Les pays arabes enregistrent le plus bas taux d'inclusion financière du monde : seulement 14 % des adultes sont bancarisés, contre 94 % pour les pays de l'OCDE, selon l'indice d'inclusion financière de la Banque mondiale publié en 2014. C'est sur ce constat alarmant qu'a débuté hier la vingtième conférence annuelle des banques arabes, organisée à l'hôtel Phoenicia par l'Union des banques arabes (UBA), en coopération avec la Banque du Liban (BDL), l'Association des banques du Liban (ABL), l'Union internationale des banquiers arabes (UIBA), et parrainée par le Premier ministre, Tammam Salam. La conférence, intitulée « L'accès mondial aux services financiers : une feuille de route pour les années 2015-2020 », a permis aux hauts représentants du secteur bancaire de la région de partager leurs bonnes pratiques et d'établir une feuille de route pour les cinq années à venir.
« Offrir des services financiers et bancaires de base, à faible coût, pour des consommateurs exclus des services traditionnels, permet le développement de la stabilité économique du pays, en encourageant les investissements, notamment vers les petites et moyennes entreprises (PME), afin de créer des opportunités d'emploi », a lancé d'emblée Mohammad Barakat, président de l'UBA.
Bon élève
« L'inclusion financière est basée sur la confiance des individus dans le secteur financier. Au Liban, nous avons recensé 800 000 emprunteurs en 2015 contre seulement 60 000 en 1993, et notre but principal est de continuer à étendre la proportion des clients des services du secteur bancaire, pour créer de la croissance.

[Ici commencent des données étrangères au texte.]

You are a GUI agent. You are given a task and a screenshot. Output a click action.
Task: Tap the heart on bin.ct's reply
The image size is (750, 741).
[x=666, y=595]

À cet égard, il existe au Liban plus de 1 200 agences bancaires ainsi que des milliers de distributeurs automatiques de billets », rappelle le gouverneur de la Banque du Liban, Riad Salamé.
De fait, selon un rapport publié par le Fonds monétaire international (FMI), le Liban se positionne au 13e rang mondial en ce qui concerne le taux de couverture bancaire sur 161 pays en 2014, tandis que son taux de bancarisation a atteint 47 % la même année selon la Banque mondiale. Le Liban est donc le pays le moins à plaindre parmi ses voisins : « La Banque du Liban a vraiment œuvré pour favoriser l'inclusion financière des plus vulnérables, notamment grâce aux plans de relance de plus de 3 milliards de dollars de la BDL, qui ont largement bénéficié aux prêts logement. Mais le secteur bancaire ne peut pas porter ce projet seul, nous avons besoin d'une initiative de l'État », détaille l'économiste Mazen Soueid, qui travaille pour une banque libanaise.
Terrorisme
D'autant plus que l'inclusion financière des populations marginalisées permet à la fois de réduire la pauvreté, mais aussi de faire face à des enjeux sécuritaires importants pour la région comme la lutte contre le financement du terrorisme et le blanchiment d'argent. « Le terrorisme est le fruit de la pauvreté, de l'ignorance et de l'analphabétisme. Et laisser ces citoyens non solvables – du fait d'un manque de savoir-faire ou de patrimoine – hors du champ de l'activité bancaire, devient un danger pour le pays entier. J'ai donc voulu tirer la sonnette d'alarme à l'occasion de cette conférence », explique Joseph Torbey, président de l'UIBA.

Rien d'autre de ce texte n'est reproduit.